Man muss den Druck positiv nutzen, dann hilft er. Aber es ist gerade für die Breitensportler natürlich schwierig, die können ja nicht so trainieren wie wir Profis. Das Wichtigste ist: Vernünftig trainieren und dann einfach machen. Im Team geht das besser, die Gruppe motiviert. Aber es geht nicht um Stoppuhr und Stundenkilometer, sondern um die individuelle Stärke des Einzelnen.
 
Wie siehst Du die aktuelle Entwicklung des Triathlonsports?
Sehr positiv. Meine Generation, Faris Al-Sultan, Thomas Hellriegel, Lothar Leder, wir haben den Weg geebnet. Jetzt gibt es viele tolle Athleten, die professionell arbeiten und auch gut verdienen. Engagierte Sponsoren unterstützen sie und wie man gerade erst an Laura Philipp oder Jan Frodeno gesehen hat: Es gibt tolle Ergebnisse. Sebastian Kienle scharrt mit den Hufen, ist heiß auf Erfolge, Patrick Lange hatte super Auftritte. 2016 auf Hawaii haben die deutschen Athleten dominiert. Triathlon hat große Bekanntheit, auch über die Insider-Fans hinaus, und großes Potential. Das gefällt mir alles sehr gut.
 
Was wünschst du dir für die Zukunft des Triathlons?

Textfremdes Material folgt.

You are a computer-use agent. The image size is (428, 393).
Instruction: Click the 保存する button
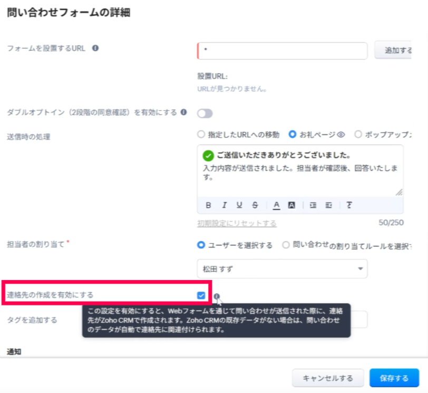click(x=394, y=378)
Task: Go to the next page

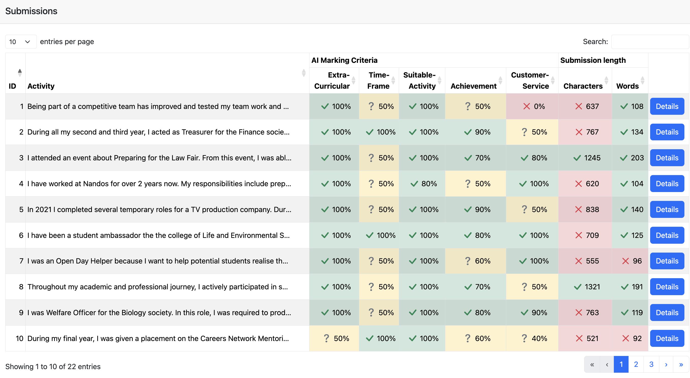Action: (x=666, y=364)
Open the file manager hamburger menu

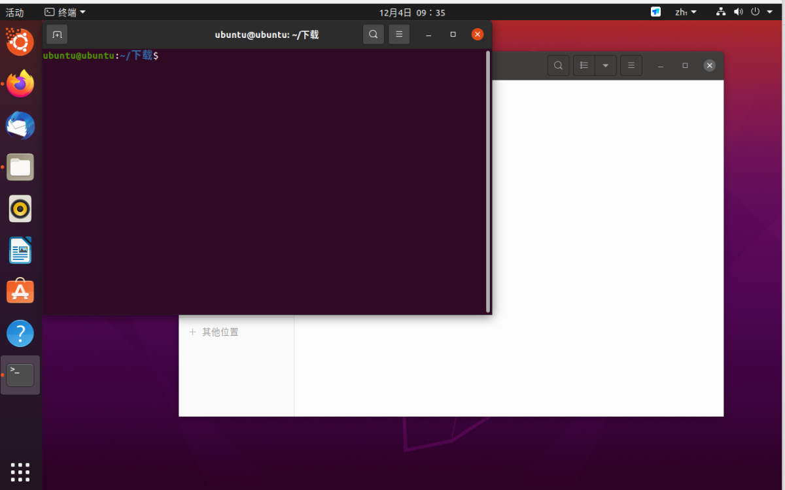click(631, 65)
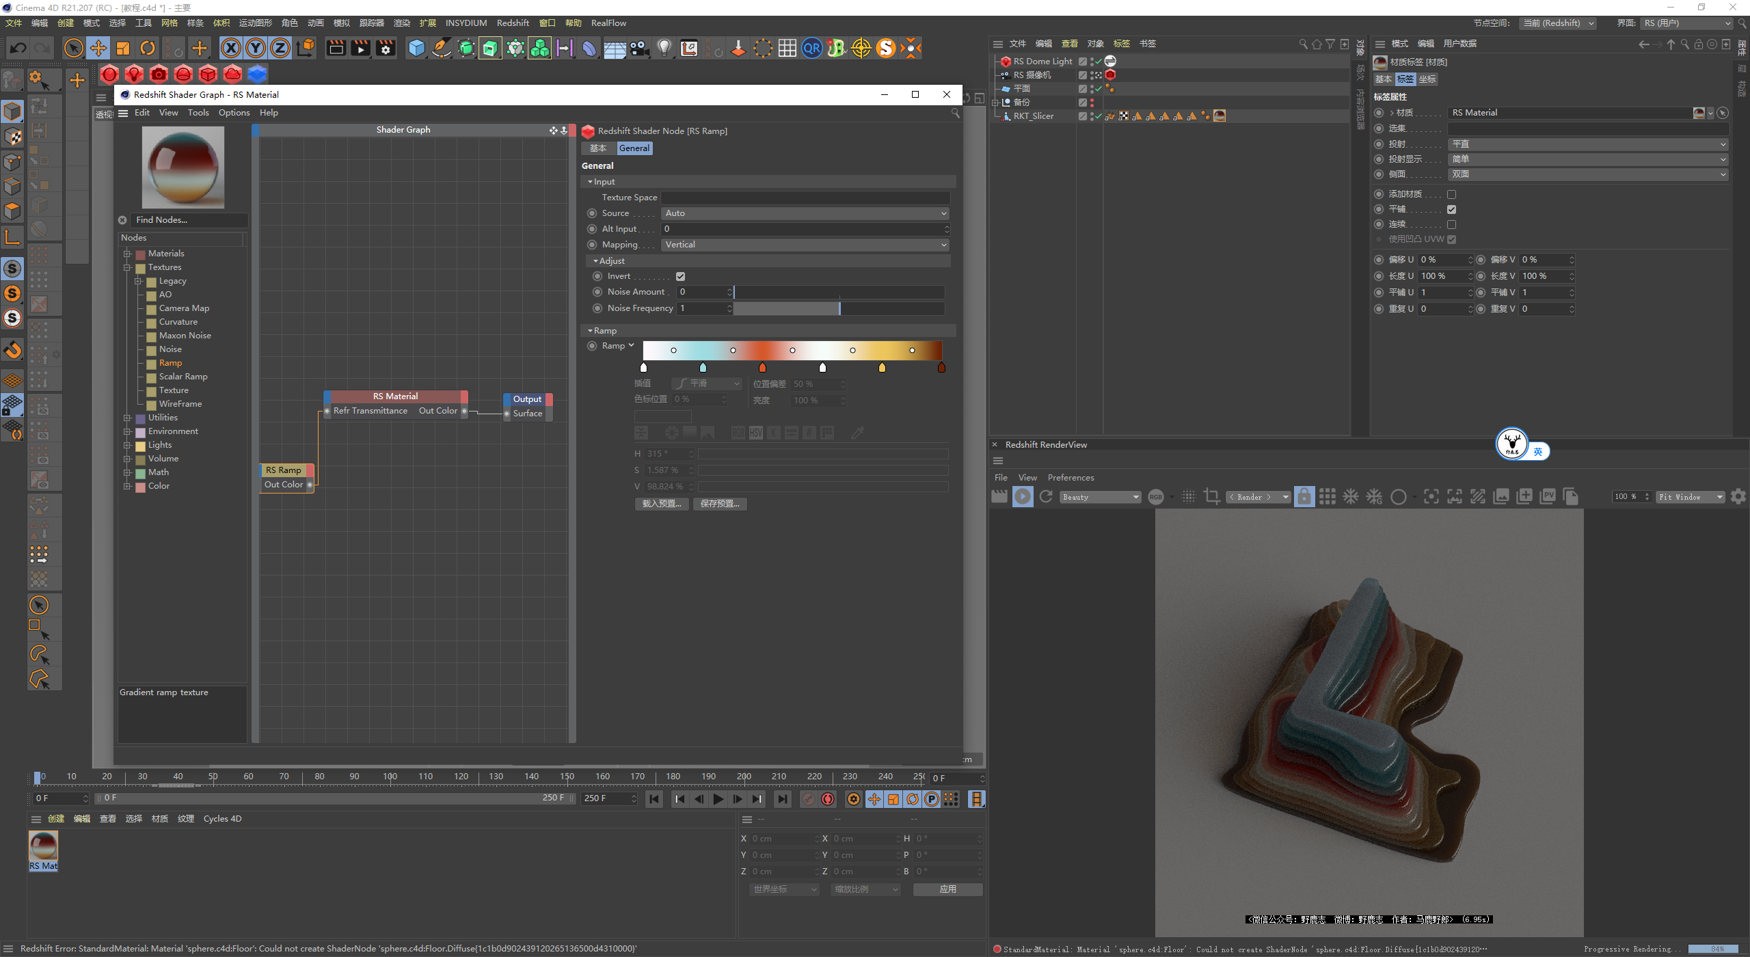Drag the gradient color stop on ramp
The height and width of the screenshot is (957, 1750).
[762, 368]
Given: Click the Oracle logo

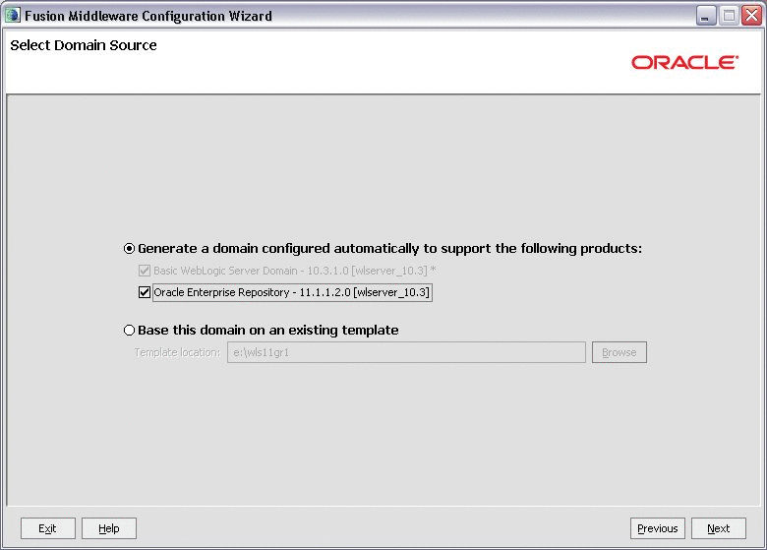Looking at the screenshot, I should click(x=684, y=63).
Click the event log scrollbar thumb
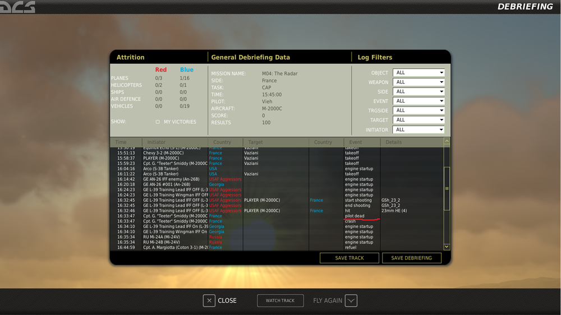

Im Moment dominiert, wie es mit Wanda und WTC weitergeht. Wanda hat für den Erwerb von Infront und dem Ironman sehr viel Geld in die Hand genommen. Beides sind sehr erfolgreiche Unternehmen mit Umsatzgarantie und deshalb ist das vielleicht gerechtfertigt, aber es ist wichtig, dass alle Athleten genug vom Kuchen abbekommen. Profis und Amateure hängen voneinander ab. Ohne bekannte Profis werden Wettkämpfe auch für Amateure uninteressanter, die wollen mit uns Profis am Start stehen. Das zeigt auch der große Andrang auf die Staffeln und das gibt es bei keiner anderen Sportart. Weder Profis, noch Breitensportler darf man vergraulen, da finde ich es schade, dass WTC Ex-Leistungsträger nicht einbindet, wie in anderen Sportarten üblich. Grundsätzlich hat Triathlon immer noch riesiges Potenzial, jeder will mitmachen. Man muss das weiter fördern, indem man Vereine, Helfer, Regionen und Gemeinden, wo Wettkämpfe stattfinden, stärker einbindet und am Erfolg beteiligt.